Worst of all last weekend, a lakeside memorial (above) to those deported by the Nazis to concentration camps in Germany became just another space for stripping off and slapping on the sunscreen. Visitors were photographed (below) soaking up the sun on the tomb of the unknown deportee. Some of Monsieur Thomasset’s older voters were horrified.
Salvadori Philippe lamented the loss of “the Nantua of our youth….the Nantua of today makes us sad”. Pierre Bellotto added: “I fear the worst for July”. Others noted that the mayor’s attempts to promote his town many have backfired. “They’ve opened the champagne but it’s going to be very difficult to put the cork back in the bottle”, another resident grumbled.
Monsieur Thomasset has called a crisis meeting with the area’s sub-prefect to discuss safety and security issues.
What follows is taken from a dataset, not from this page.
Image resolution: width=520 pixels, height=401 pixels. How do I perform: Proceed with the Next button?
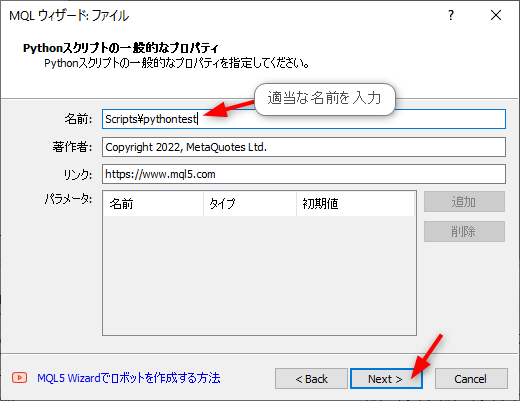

The town has hurriedly hired half a dozen lifeguards to patrol its newly-packed swimming areas. “Without government help we’re not going to be able to handle this number of visitors,” Thomasset announced.
Luckily there’s one safe place that remains mercifully free from crowds: the middle of the lake. I launch my avocado, and the hubbub quickly fades. I suspect, too, that relief may be on the way faster than the mayor might have hoped.
La canicule is on its way out. The forecast for the next weekend is a 65% chance of rain. Or as the English might put it: summer at last!
A tale for our times. Travel writers everywhere are in search of hidden places that no one else knows about, with the result that, very soon, they are thronged with tourists. We must pray for rain.